-- Begin Data shown --

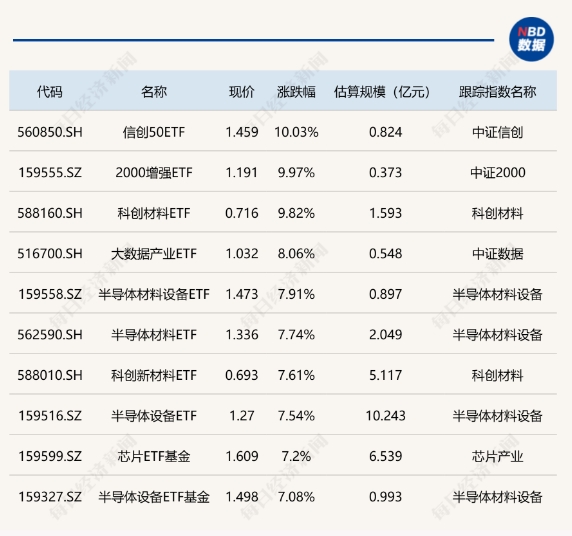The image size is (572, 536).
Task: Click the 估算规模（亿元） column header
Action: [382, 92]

-- End Data shown --
-- Begin Data shown --

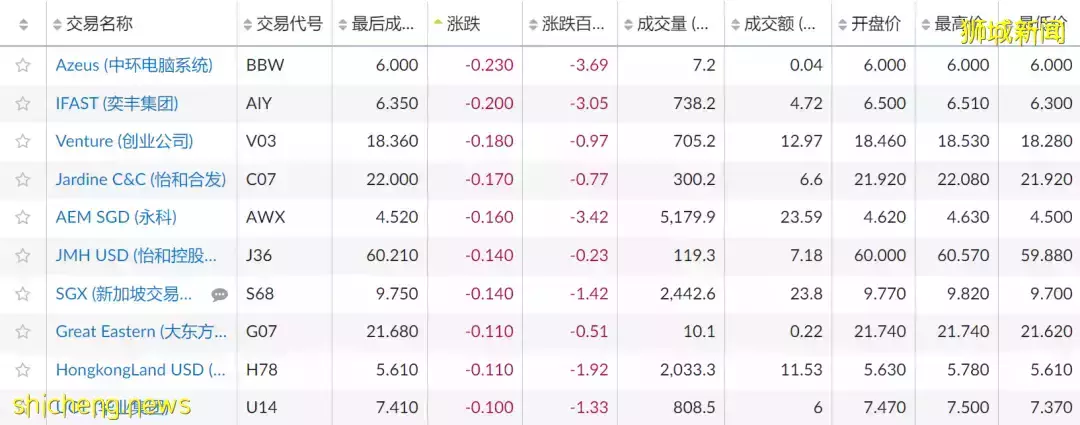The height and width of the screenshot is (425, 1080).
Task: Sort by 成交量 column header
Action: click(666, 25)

-- End Data shown --
-- Begin Data shown --

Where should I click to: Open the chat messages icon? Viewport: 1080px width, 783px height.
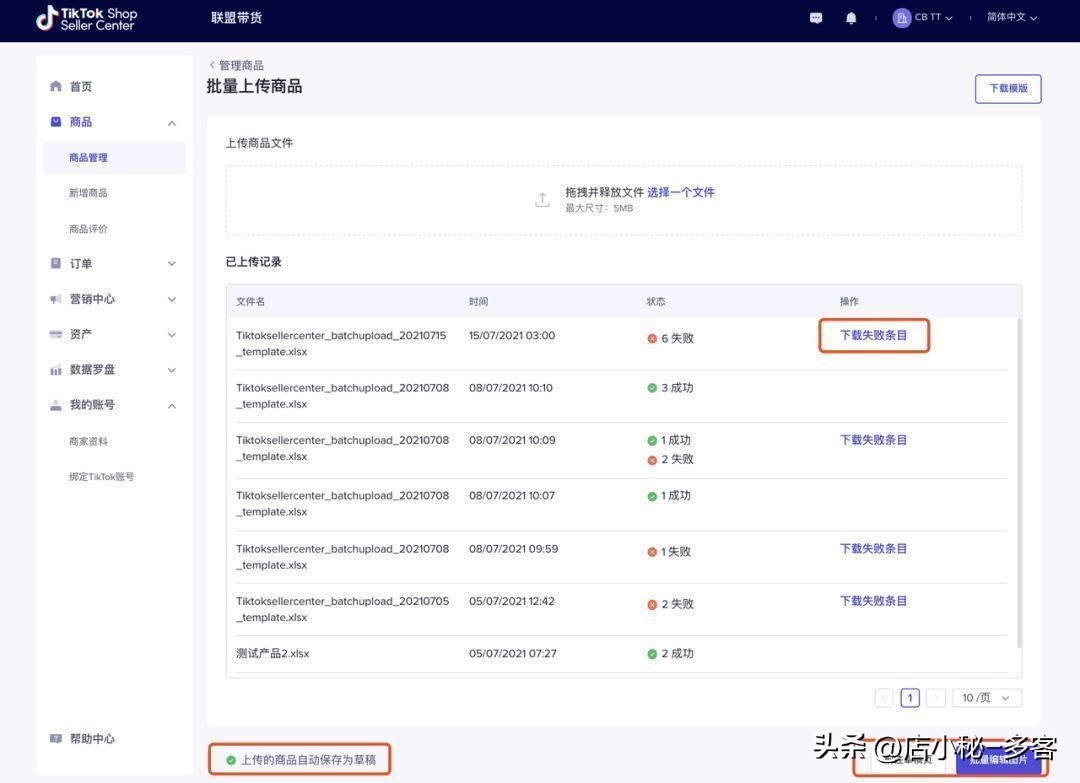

-- End Data shown --

### [Description of the task]
Lay out the lines from the one with "The image size is (572, 536)." to the one with "Action: [382, 92]" as a Markdown table, with the columns No. and Line, skipping any blank lines. Leave the pictures out.

### [Exercise answer]
| No. | Line |
|---|---|
| 1 | The image size is (572, 536). |
| 2 | Task: Click the 估算规模（亿元） column header |
| 3 | Action: [382, 92] |